FOOTNOTE TO HISTORY, UPSTATE MAYOR HELPED SPARK SAME SEX MARRIAGE LAW

By KENNETH LOVETT | February 2, 2021


 

This June marks the 10-year anniversary of New York State having legalized same sex marriage, a major civil rights moment for the state and the country.

But it was 17 years ago this month, in an important historical footnote, that a young mayor helped ignite the issue in New York when he made international headlines by marrying dozens of same sex couples in his upstate village of New Paltz, believing the laws barring marriage between anyone other than a man and woman were unjust and unconstitutional.

For Jason West, then just 26-years-old, his actions were a no-brainer despite the threat of possible jail time from the local district attorney who hit the mayor with 19 misdemeanors for “solemnizing” marriages in which the couples did not obtain a license (the charges were eventually dropped). There were random threats of violence against him and powerful state leaders, including then-Gov. George Pataki and then-state Senate Majority Leader Joseph Bruno, waded in, trying to stop the second-year mayor and nullify the marriages.

“For obvious reasons it’s one of the best things I’ve ever done,” West told me this week. “It was one of the best times of my life. The looks on people’s faces (as he married them) made all the risks worth it.”

Once hearing of West’s plans, gay and lesbian couples from different parts of the state trekked to New Paltz on Feb. 27, 2004 to exchange wedding vows in full public view in a parking lot near Village Hall. The couples had smiles on their faces and many had tears in their eyes. Supporters, including other members of the same sex community, SUNY New Paltz students and those who simply believed the time had come to recognize same sex marriage happily cheered them on while a small group of protestors, including the disgustingly named “God Hates F–s”, held up signs and angrily shouted their venom and bile.

West married 25 gay and lesbian couples that first day. Another more than 1,000 couples quickly added their names to the waiting list.

He was following in the footsteps of San Francisco Mayor Gavin Newsom, who in the prior weeks married more than 3,400 same-sex couples.

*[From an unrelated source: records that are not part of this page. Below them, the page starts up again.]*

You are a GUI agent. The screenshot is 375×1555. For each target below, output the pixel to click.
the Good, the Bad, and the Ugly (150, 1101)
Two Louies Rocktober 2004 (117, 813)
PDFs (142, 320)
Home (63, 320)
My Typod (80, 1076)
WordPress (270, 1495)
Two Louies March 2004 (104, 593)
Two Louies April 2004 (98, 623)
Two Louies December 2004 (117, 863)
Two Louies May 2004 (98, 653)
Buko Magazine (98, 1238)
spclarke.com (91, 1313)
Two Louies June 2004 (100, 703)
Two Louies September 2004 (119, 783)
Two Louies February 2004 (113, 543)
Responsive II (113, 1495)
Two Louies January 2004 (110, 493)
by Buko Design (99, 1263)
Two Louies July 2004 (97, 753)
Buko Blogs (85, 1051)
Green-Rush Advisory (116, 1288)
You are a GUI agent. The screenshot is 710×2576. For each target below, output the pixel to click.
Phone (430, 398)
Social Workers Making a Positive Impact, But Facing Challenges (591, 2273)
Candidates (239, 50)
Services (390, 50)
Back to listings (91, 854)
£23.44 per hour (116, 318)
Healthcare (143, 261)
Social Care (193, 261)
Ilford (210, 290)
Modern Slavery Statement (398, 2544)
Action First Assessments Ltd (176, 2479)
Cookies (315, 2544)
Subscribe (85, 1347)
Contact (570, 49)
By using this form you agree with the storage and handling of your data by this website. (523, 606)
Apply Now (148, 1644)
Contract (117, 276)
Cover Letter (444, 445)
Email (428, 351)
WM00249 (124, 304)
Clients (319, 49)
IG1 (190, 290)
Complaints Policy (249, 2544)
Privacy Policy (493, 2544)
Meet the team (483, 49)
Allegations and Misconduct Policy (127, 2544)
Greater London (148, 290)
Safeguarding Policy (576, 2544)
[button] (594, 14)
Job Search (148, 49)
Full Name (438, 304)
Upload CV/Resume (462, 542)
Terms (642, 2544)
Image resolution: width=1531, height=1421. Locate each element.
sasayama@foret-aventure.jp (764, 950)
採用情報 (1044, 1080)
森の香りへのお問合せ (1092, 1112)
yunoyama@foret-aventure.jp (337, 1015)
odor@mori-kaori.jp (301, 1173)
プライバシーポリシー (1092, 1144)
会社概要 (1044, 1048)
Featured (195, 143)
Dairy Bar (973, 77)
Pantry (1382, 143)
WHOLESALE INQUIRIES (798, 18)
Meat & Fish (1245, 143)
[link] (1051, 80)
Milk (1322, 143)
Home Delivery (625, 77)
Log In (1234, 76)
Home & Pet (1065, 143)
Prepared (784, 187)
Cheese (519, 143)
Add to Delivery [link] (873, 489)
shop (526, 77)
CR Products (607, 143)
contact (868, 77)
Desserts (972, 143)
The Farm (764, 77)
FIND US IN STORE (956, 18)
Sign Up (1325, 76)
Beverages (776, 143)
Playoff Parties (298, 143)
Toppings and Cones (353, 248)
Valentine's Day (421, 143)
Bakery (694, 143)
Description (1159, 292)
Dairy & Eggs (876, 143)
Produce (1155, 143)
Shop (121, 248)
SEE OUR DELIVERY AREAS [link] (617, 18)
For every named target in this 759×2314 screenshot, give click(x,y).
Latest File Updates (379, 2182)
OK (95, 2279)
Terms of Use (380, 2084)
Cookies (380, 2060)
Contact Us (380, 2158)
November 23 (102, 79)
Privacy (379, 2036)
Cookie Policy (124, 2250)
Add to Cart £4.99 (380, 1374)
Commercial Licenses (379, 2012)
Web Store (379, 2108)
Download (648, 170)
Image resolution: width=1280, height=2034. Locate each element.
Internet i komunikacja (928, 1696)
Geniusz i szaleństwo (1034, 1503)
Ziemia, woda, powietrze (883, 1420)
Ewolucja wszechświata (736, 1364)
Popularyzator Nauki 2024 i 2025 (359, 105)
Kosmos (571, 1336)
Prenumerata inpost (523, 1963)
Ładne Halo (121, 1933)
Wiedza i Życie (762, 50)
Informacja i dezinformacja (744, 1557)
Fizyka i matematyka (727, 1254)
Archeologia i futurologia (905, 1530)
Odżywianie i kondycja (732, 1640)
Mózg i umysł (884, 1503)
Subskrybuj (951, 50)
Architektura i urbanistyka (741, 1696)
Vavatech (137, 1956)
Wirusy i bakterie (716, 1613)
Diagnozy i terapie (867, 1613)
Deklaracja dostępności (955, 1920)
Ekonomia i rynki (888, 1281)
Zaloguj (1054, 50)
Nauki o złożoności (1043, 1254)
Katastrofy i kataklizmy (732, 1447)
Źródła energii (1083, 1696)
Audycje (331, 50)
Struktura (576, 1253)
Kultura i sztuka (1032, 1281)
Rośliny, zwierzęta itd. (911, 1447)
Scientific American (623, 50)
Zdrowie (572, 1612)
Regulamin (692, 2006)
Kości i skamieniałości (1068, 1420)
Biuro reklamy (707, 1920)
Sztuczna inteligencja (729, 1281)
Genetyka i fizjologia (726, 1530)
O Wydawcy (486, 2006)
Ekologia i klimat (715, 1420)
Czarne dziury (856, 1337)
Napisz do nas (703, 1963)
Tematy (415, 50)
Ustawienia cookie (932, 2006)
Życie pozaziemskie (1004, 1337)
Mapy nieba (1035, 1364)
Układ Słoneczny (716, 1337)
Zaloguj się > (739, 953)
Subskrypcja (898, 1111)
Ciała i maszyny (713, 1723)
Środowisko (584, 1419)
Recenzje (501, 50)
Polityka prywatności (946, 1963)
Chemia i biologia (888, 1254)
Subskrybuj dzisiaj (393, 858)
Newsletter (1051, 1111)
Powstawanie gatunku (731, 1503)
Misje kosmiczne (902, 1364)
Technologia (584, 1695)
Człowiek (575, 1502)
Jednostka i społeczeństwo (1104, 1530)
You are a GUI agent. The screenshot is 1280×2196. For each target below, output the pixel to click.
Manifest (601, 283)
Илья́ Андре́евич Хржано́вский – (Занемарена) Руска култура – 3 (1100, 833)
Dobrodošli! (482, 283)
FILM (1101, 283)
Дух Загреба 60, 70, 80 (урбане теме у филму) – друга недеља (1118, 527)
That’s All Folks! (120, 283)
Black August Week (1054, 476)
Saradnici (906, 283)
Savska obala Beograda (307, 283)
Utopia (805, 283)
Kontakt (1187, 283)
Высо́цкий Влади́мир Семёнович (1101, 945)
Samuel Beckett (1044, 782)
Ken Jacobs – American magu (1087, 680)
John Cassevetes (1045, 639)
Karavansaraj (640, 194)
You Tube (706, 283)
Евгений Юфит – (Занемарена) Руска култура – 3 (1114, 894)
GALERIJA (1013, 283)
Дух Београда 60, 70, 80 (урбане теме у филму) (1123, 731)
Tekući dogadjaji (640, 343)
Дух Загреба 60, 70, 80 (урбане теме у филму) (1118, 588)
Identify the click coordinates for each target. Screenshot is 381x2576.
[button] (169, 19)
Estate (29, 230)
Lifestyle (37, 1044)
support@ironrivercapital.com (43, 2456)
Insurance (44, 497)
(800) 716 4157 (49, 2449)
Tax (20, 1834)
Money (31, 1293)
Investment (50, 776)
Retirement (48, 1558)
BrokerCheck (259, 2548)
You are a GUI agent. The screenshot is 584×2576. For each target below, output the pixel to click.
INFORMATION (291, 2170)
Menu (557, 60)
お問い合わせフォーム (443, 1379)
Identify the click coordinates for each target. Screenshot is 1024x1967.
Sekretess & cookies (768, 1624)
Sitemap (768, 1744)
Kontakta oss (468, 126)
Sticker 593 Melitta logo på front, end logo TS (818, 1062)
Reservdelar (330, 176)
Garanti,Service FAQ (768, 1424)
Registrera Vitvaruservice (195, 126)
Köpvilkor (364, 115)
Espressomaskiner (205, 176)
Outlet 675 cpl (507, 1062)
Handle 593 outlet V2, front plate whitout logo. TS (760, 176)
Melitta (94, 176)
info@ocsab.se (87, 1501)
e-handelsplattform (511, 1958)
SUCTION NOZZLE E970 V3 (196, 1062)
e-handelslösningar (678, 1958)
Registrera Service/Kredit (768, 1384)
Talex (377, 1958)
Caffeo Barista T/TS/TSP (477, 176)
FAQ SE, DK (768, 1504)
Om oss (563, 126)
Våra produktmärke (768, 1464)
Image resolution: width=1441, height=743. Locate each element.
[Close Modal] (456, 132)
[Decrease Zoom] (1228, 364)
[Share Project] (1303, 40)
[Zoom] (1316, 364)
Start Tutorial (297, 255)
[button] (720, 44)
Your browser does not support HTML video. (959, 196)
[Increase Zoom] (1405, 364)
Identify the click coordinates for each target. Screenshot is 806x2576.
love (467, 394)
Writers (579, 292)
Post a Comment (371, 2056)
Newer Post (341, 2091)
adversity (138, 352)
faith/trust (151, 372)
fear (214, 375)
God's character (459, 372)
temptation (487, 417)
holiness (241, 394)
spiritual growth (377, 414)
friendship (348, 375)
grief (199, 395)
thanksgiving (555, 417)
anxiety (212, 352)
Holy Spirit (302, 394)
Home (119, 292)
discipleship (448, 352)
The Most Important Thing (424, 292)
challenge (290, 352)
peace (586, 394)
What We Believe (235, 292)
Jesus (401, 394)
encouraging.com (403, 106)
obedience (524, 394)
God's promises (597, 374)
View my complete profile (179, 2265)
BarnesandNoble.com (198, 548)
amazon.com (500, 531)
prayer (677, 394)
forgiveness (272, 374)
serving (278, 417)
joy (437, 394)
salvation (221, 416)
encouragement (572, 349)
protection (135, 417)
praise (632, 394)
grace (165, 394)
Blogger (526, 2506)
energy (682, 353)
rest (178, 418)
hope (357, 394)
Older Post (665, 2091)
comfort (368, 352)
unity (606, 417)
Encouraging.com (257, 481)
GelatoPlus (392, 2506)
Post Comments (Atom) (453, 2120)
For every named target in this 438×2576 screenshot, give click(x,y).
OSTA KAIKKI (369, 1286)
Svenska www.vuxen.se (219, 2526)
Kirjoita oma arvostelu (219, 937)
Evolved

In the end, those couples West united were torn asunder by New York law, which outlawed same sex marriage for another seven years. But the ball got rolling that day in New Paltz. What once seemed inconceivable was soon to become inevitable. Civil unions, which even some Republicans supported, were no longer good enough. Same sex couples wanted the same legal rights and benefits that heterosexual married couples enjoyed. They also wanted the basic human right to stand up in front of their friends and family to do what so many took for granted, to express their love for each other.

In 2009, five years after West tried to move the needle, then-Gov. David Paterson pushed for the Legislature to take up a same sex marriage bill.  While it easily passed in the Assembly, where Assemblyman Daniel O’Donnell emotionally and relentlessly shepherded the legislation through, it failed 38-24 in the Senate, even though the Democrats controlled the chamber.

Two years later, the Republicans won back control of the Senate. Gov. Andrew Cuomo, a Democrat in his first year in office, worked to convince four Senate GOPers to vote their consciences. The bill passed 33-29 and was signed into law, making New York one of the first states to legislatively legalize same sex marriage.

As a reporter for the New York Post, I was there in New Paltz in 2004 when West took his stand. Seven years later, working for the Daily News,  I stood in the chamber as the Senate acted, recognizing the historic nature of what I was witnessing. But it really hit home just how important the measure was, not just in New York but across the country,  several months later when I ran into a group of very happy and well dressed people in an elevator in the state Capitol. When I asked what they were there for, they said they came in from Wisconsin to get married. When I asked why travel all that way,  a person responded, “because we can’t get married in our state.”

That was 10 years ago. All the hoopla that started with Jason West and led to major protests at the state Capitol in subsequent years has virtually disappeared. Life has gone on as it should. Gay couples, like straight couples, marry. Some divorce. Some live happily ever after.

That’s all Jason West, now 43, wanted all those years ago when he stood up to authorities and fought for equal rights for all. He lost his reelection effort in 2007 but was voted in as mayor again for one last four-year term in 2011. Since then, he went to grad school, has been a housepainter, founded the Wallkill River Watershed Alliance, and last year began serving as energy manager for the City of Albany.

West says he truly believes what happened in New Paltz, and the international attention it garnered, helped lead the way to the legalization of same sex marriage in New York.

“What we did in New Paltz, it wasn’t just me, it was a team effort,” he said. “People were building the fire in New York, we just lit the spark. We were in the right place at the right time.”

Ken Lovett is a former 30-year reporter who covered the New York State Capitol for a quarter of a century for three news organizations, including as Albany Bureau Chief for the Daily News and as a correspondent for the New York Post.